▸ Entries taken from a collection

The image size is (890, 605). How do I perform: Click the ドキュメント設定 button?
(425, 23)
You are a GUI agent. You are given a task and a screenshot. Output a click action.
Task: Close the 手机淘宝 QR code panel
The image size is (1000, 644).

▸ TASK OBJECTIVE
Render as a Markdown table with the columns "Row" and "Data line" only the lines of the data that begin at the line containing "You are a GUI" and end with the last line of the data, omitting any blank lines.

▸ COMPLETED EXERCISE
| Row | Data line |
|---|---|
| 1 | You are a GUI agent. You are given a task and a screenshot. Output a click action. |
| 2 | Task: Close the 手机淘宝 QR code panel |
| 3 | The image size is (1000, 644). |